LISTED ENTRIES =>
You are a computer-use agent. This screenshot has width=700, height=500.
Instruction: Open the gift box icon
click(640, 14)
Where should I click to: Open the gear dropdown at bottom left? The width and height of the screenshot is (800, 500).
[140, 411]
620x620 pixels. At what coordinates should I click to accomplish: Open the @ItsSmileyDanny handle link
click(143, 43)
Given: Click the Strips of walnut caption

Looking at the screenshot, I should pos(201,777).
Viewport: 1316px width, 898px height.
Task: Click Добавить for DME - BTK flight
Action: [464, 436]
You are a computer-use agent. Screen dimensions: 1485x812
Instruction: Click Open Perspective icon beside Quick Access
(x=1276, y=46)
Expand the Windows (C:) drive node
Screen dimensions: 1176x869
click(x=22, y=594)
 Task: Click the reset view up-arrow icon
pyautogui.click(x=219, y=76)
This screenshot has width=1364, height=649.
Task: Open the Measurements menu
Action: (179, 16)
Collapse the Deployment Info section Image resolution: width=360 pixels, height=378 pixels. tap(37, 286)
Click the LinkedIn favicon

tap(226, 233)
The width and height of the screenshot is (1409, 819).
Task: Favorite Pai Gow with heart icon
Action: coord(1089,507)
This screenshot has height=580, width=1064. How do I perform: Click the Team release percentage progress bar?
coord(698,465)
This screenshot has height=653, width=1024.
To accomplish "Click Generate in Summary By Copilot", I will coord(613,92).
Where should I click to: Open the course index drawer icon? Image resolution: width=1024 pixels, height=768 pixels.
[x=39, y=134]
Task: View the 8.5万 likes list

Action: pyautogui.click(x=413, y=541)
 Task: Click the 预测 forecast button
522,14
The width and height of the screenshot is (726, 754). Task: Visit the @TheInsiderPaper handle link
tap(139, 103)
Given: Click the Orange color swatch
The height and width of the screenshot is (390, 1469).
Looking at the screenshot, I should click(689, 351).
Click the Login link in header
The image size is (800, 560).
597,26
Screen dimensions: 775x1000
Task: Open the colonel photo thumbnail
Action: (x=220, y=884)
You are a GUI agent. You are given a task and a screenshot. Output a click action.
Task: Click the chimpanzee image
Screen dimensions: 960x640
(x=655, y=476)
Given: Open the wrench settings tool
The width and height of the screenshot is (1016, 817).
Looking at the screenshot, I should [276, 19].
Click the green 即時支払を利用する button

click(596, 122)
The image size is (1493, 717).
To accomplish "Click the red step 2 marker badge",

DIRECTIONS FOR THIS TASK => Above are the records; repeat exactly the lines from the one holding "Click the Login link in header" down to the one holding "Task: Click the chimpanzee image", end lines included.

WRITTEN ANSWER =>
Click the Login link in header
The image size is (800, 560).
597,26
Screen dimensions: 775x1000
Task: Open the colonel photo thumbnail
Action: (x=220, y=884)
You are a GUI agent. You are given a task and a screenshot. Output a click action.
Task: Click the chimpanzee image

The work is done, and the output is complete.